Das zweite Mordopfer hat ebenfalls mit der Filmproduktion zu tun. Er war Komparse. Schrecklich zugerichtet findet man ihn am U-Bahnhof Alexanderplatz. In die Blutlache neben seinem Kopf malte der Täter einen Smilie, offenbar sein Markenzeichen, welches er auch schon beim ersten Mord eindrucksvoll inszenierte.

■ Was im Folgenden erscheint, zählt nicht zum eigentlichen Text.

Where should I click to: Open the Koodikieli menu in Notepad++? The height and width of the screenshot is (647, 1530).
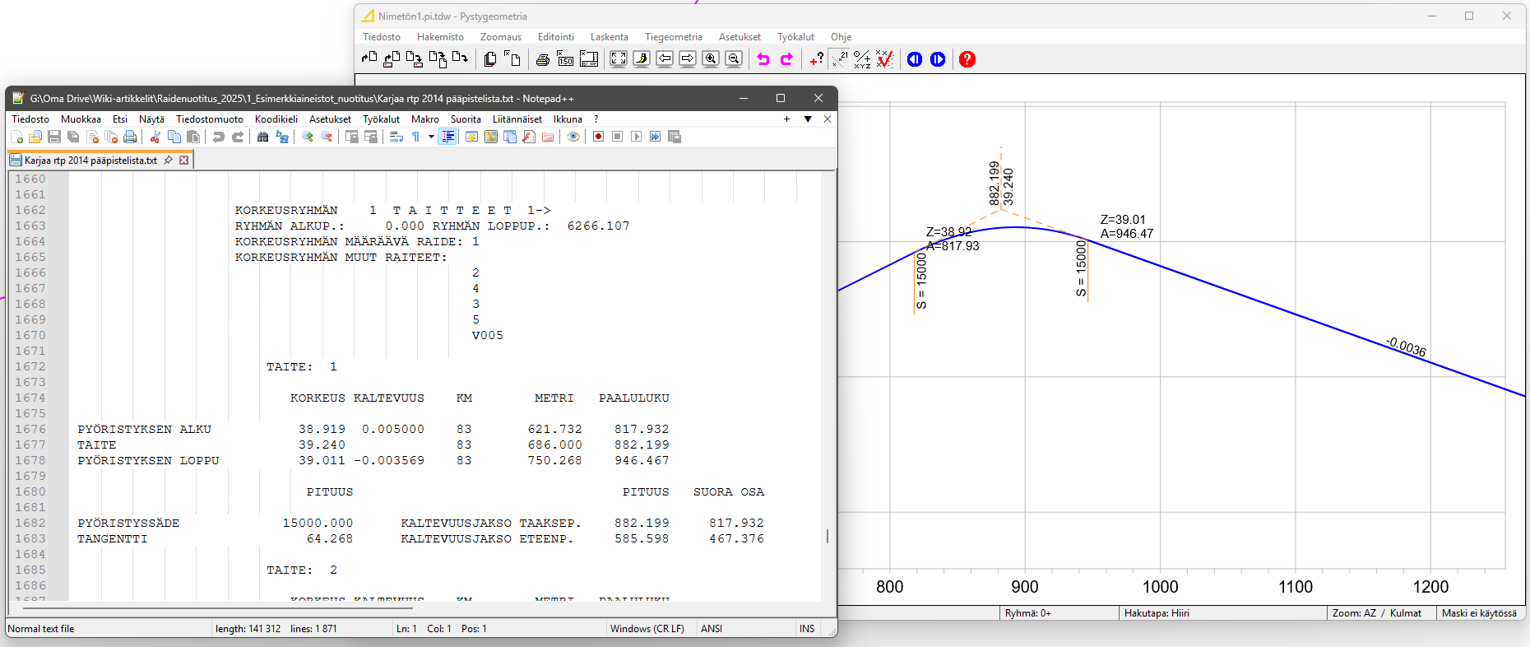(x=276, y=119)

Das erste Opfer findet sich in der Nikolaikirche auf dem Gitter des Baurmeister-Grabdenkmals aufgespießt. Erwischt hat es den bekannten Schauspieler Christoph Bruckner. Hinweise auf die Umstände seines Todes gibt es nicht die geringsten. Auch die Untersuchung seiner Wohnung ergibt zunächst keinen Aufschluss. Merkwürdig erscheinen lediglich der düstere Charakter seiner Wohnung, insbesondere sein Musikzimmer. Darin befinden sich ein weißer Flügel und eine Anrichte, die wie ein Altar wirkt. Robina Bernhardt entzündet alle 27 Kerzen und versucht sich in die Welt des Opfers hineinzudenken. Was war hier geschehen ... und was zum Teufel hat ein Atheist in einer Kirche verloren ... ?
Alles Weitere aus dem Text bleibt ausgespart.